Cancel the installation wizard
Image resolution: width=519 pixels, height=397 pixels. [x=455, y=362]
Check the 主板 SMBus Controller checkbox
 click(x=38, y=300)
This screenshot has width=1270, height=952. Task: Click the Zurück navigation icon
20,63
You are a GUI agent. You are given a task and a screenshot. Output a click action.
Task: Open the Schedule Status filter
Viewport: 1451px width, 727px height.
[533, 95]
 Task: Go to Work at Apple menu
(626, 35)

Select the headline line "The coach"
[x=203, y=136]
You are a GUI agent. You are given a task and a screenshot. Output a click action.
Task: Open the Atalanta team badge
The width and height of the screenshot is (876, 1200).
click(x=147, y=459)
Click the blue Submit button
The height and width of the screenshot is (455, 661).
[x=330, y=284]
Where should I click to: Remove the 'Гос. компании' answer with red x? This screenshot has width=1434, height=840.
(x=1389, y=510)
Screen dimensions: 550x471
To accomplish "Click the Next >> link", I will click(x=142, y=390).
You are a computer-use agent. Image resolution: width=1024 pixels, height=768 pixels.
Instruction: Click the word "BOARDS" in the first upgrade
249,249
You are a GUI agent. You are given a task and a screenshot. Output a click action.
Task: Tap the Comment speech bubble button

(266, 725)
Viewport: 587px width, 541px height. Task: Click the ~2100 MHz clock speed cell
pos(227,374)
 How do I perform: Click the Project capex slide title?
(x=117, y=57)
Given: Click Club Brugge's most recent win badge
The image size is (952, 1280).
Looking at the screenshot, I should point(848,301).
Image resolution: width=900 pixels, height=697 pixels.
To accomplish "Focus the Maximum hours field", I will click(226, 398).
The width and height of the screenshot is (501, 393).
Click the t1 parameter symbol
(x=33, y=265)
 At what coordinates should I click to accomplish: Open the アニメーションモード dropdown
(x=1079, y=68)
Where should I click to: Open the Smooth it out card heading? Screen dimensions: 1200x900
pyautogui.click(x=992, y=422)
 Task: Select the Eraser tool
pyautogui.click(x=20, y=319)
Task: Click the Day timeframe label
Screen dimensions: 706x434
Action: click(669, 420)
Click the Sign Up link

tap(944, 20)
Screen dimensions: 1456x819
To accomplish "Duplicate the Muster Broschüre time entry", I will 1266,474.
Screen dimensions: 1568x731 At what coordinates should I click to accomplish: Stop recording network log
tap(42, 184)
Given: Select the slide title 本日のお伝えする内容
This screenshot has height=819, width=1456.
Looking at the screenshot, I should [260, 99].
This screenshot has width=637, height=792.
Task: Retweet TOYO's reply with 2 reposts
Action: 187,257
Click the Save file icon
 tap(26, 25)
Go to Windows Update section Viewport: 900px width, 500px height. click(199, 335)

Your task:
The entries above hold the needed span. Transcribe exactly the lines from the one with "The width and height of the screenshot is (876, 1200)." to the one with "Screen dimensions: 1456x819", both included.

Answer section:
The width and height of the screenshot is (876, 1200).
click(x=147, y=459)
Click the blue Submit button
The height and width of the screenshot is (455, 661).
[x=330, y=284]
Where should I click to: Remove the 'Гос. компании' answer with red x? This screenshot has width=1434, height=840.
(x=1389, y=510)
Screen dimensions: 550x471
To accomplish "Click the Next >> link", I will click(x=142, y=390).
You are a computer-use agent. Image resolution: width=1024 pixels, height=768 pixels.
Instruction: Click the word "BOARDS" in the first upgrade
249,249
You are a GUI agent. You are given a task and a screenshot. Output a click action.
Task: Tap the Comment speech bubble button

(266, 725)
Viewport: 587px width, 541px height. Task: Click the ~2100 MHz clock speed cell
pos(227,374)
 How do I perform: Click the Project capex slide title?
(x=117, y=57)
Given: Click Club Brugge's most recent win badge
The image size is (952, 1280).
Looking at the screenshot, I should point(848,301).
Image resolution: width=900 pixels, height=697 pixels.
To accomplish "Focus the Maximum hours field", I will click(226, 398).
The width and height of the screenshot is (501, 393).
Click the t1 parameter symbol
(x=33, y=265)
 At what coordinates should I click to accomplish: Open the アニメーションモード dropdown
(x=1079, y=68)
Where should I click to: Open the Smooth it out card heading? Screen dimensions: 1200x900
pyautogui.click(x=992, y=422)
 Task: Select the Eraser tool
pyautogui.click(x=20, y=319)
Task: Click the Day timeframe label
Screen dimensions: 706x434
Action: click(669, 420)
Click the Sign Up link

tap(944, 20)
Screen dimensions: 1456x819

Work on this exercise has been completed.